Output every record precisely.

> [The data]
────────────────────────────────────────

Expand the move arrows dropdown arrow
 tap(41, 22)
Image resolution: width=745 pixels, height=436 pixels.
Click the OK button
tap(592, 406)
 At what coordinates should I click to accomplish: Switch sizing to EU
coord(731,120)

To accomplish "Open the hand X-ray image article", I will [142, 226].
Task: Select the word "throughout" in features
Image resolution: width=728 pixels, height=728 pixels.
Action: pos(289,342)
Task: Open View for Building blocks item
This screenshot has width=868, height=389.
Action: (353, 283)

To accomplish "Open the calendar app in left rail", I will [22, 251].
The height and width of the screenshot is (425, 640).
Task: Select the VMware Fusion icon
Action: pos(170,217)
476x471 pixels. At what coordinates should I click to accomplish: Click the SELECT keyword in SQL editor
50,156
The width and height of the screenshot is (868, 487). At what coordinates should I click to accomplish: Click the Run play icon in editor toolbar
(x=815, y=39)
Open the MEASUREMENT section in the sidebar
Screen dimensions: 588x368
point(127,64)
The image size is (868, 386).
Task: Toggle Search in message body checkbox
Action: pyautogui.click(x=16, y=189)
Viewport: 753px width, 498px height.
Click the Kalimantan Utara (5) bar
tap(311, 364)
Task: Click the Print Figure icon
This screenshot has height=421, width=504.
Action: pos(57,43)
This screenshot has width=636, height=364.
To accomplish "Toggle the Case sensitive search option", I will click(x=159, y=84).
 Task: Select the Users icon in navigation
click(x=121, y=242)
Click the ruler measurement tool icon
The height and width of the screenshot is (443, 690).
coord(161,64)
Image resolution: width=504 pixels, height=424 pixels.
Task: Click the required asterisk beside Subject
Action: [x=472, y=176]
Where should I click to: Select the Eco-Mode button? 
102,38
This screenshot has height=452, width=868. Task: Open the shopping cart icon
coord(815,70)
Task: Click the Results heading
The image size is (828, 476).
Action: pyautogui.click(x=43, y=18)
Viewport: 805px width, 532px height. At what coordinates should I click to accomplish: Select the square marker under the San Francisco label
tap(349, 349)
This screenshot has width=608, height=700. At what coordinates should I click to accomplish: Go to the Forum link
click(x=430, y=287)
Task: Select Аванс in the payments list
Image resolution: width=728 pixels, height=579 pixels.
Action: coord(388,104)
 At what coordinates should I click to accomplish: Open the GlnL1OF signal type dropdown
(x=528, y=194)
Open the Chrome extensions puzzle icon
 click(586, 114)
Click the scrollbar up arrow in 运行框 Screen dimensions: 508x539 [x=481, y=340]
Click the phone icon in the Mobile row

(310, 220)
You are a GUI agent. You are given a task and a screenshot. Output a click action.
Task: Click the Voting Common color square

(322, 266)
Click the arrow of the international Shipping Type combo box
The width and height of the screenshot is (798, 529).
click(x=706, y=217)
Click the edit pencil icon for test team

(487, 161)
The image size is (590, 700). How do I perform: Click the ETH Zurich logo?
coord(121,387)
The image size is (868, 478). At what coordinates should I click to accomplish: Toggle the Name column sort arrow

────────────────────────────────────────

> [Solution for this exercise]
Expand the move arrows dropdown arrow
 tap(41, 22)
Image resolution: width=745 pixels, height=436 pixels.
Click the OK button
tap(592, 406)
 At what coordinates should I click to accomplish: Switch sizing to EU
coord(731,120)

To accomplish "Open the hand X-ray image article", I will [142, 226].
Task: Select the word "throughout" in features
Image resolution: width=728 pixels, height=728 pixels.
Action: pos(289,342)
Task: Open View for Building blocks item
This screenshot has width=868, height=389.
Action: (353, 283)

To accomplish "Open the calendar app in left rail", I will [22, 251].
The height and width of the screenshot is (425, 640).
Task: Select the VMware Fusion icon
Action: pos(170,217)
476x471 pixels. At what coordinates should I click to accomplish: Click the SELECT keyword in SQL editor
50,156
The width and height of the screenshot is (868, 487). At what coordinates should I click to accomplish: Click the Run play icon in editor toolbar
(x=815, y=39)
Open the MEASUREMENT section in the sidebar
Screen dimensions: 588x368
point(127,64)
The image size is (868, 386).
Task: Toggle Search in message body checkbox
Action: pyautogui.click(x=16, y=189)
Viewport: 753px width, 498px height.
Click the Kalimantan Utara (5) bar
tap(311, 364)
Task: Click the Print Figure icon
This screenshot has height=421, width=504.
Action: pos(57,43)
This screenshot has width=636, height=364.
To accomplish "Toggle the Case sensitive search option", I will click(x=159, y=84).
 Task: Select the Users icon in navigation
click(x=121, y=242)
Click the ruler measurement tool icon
The height and width of the screenshot is (443, 690).
coord(161,64)
Image resolution: width=504 pixels, height=424 pixels.
Task: Click the required asterisk beside Subject
Action: [x=472, y=176]
Where should I click to: Select the Eco-Mode button? 
102,38
This screenshot has height=452, width=868. Task: Open the shopping cart icon
coord(815,70)
Task: Click the Results heading
The image size is (828, 476).
Action: pyautogui.click(x=43, y=18)
Viewport: 805px width, 532px height. At what coordinates should I click to accomplish: Select the square marker under the San Francisco label
tap(349, 349)
This screenshot has width=608, height=700. At what coordinates should I click to accomplish: Go to the Forum link
click(x=430, y=287)
Task: Select Аванс in the payments list
Image resolution: width=728 pixels, height=579 pixels.
Action: coord(388,104)
 At what coordinates should I click to accomplish: Open the GlnL1OF signal type dropdown
(x=528, y=194)
Open the Chrome extensions puzzle icon
 click(586, 114)
Click the scrollbar up arrow in 运行框 Screen dimensions: 508x539 [x=481, y=340]
Click the phone icon in the Mobile row

(310, 220)
You are a GUI agent. You are given a task and a screenshot. Output a click action.
Task: Click the Voting Common color square

(322, 266)
Click the arrow of the international Shipping Type combo box
The width and height of the screenshot is (798, 529).
click(x=706, y=217)
Click the edit pencil icon for test team

(487, 161)
The image size is (590, 700). How do I perform: Click the ETH Zurich logo?
coord(121,387)
The image size is (868, 478). At what coordinates should I click to accomplish: Toggle the Name column sort arrow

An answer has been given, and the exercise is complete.